A superiora geral das Irmãs Oblatas do Coração de Jesus, a portuguesa Júlia de Sousa, diz, em entrevista à Renascença, que as irmãs da sua congregação não querem deixar a República Centro-Africana, apesar dos riscos que correm.

"Não podemos deixar sozinhas as pessoas indefesas", diz a irmã Júlia, numa reacção ao incidente, ocorrido na terça-feira, junto à Igreja de Nossa Senhora de Fátima, em Bangui, que provocou a morte de 20 fiéis, incluindo um padre.

"Se não estivermos lá, quem é que os defende? Não temos armas, mas a nossa presença questiona-os. Eles mataram este padre, mas, no fundo, não o mataram, porque a vida dos mártires é semente dos cristãos e outros hão-de vir e continuam a testemunhar e a ficar. Isso dá-nos muita força. Porque lutamos por um ideal e não podemos deixar sozinhas as pessoas indefesas. Por isso, continuamos: as nossas escolas foram destruídas e nós continuamos a reconstruir", diz Júlia de Sousa, que conhece as nove irmãs que formam a comunidade local das oblatas.

A irmã Júlia já visitou por várias vezes a República Centro-Africana, para estar com a sua comunidade, situada em Bangui, na zona muçulmana, um dos bairros mais perigosos da cidade. Ela própria, numa dessas visitas, já sofreu um ataque.
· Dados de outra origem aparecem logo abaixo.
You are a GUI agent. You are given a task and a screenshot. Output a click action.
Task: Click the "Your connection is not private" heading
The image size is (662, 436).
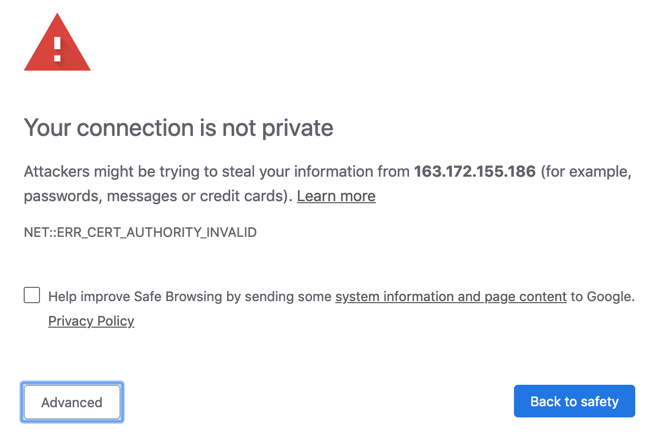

"Uma noite, estávamos a preparar o 8 de Dezembro, atiraram-nos uma granada, que bateu na capela, mas não explodiu. Foi explodir mais longe. Tudo abanou, parecia um tremor de terra e, ao longe, da catedral, viram um grande clarão. O cardeal de Bangui mandou este padre, que assassinaram agora, para ver se as irmãs estavam todas mortas, mas ele só pode chegar de manhã. Nós conseguimo-nos refugiar num corredor e ficámos toda a noite ali. Houve uma irmã que me disse 'Irmã Júlia, chegou o nosso fim, vamos renovar os nossos votos'", conta.

A casa das irmãs oblatas fica num bairro ao lado da Igreja alvo do ataque de terça-feira: "São dois bairros, um ao lado do outro. Temos bons contactos e este padre que faleceu era um padre que não tinha medo, andava sempre no diálogo e a comunicar, tinha muita esperança e passou por tantos perigos."

Em relação aos acontecimentos de terça-feira, Júlia de Sousa apurou junto da congregação que o ataque se deu "durante uma eucaristia que reunia as confrarias de São José".

"Estavam todos reunidos, havia muita gente, dentro e fora da igreja. As minhas irmãs estavam lá e mandaram fotografias do massacre e estão muito assustadas, sobretudo, porque morreram pessoas muito ligadas a elas. Mas querem continuar lá".